I just found this, my only question is, Who surfs the web with CSS turned off?
Also, if it’s display none, how would you even see it anyway?
It is prudent to specify a width and height of “1” in case a browser is surfing with CSS turned off. One-pixel square images would be little if any distraction.
As has been explained on numerous occasions, there is no “best” or “one-size-fits-all” solution to coding. The choice of approach depends on the actual situation. Rather than posting random versions of code from various places and asking “which is best”, you would get much more useful responses if you explained what problem you are seeking to address, and asked how best to approach it.
These days I think the most intuitive method is what is referred to as ‘lazy loading’.
Something similar to this -
Lazy Load delays loading of images in long web pages.

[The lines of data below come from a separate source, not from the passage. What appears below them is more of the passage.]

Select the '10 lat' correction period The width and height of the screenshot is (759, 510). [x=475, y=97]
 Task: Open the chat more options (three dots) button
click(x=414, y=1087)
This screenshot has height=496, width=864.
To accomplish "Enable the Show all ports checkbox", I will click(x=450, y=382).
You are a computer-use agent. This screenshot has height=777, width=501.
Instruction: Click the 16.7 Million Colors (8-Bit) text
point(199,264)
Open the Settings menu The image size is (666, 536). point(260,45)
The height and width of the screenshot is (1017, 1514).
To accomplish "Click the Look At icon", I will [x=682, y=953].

Images outside of viewport will not be loaded before user scrolls to them. This is opposite of image preloading.
This is a modern vanilla JavaScript version of the original Lazy Load plugin. It uses Intersection Observer API to observe when the image enters the browsers viewport.
What I like about it is that it uses the vanilla js framework that weighs in at an astonishing 0 bytes.
Believe it or not, there are still people that do not have high speed broadband connections, I’m one of them. I can tell when a site takes forever to load due to images that are not optimized or “Preloading Images” that I may not even be interested in viewing. Especially common with image galleries, hence the reason they need real thumbnail images and not just scaled down versions of the large image.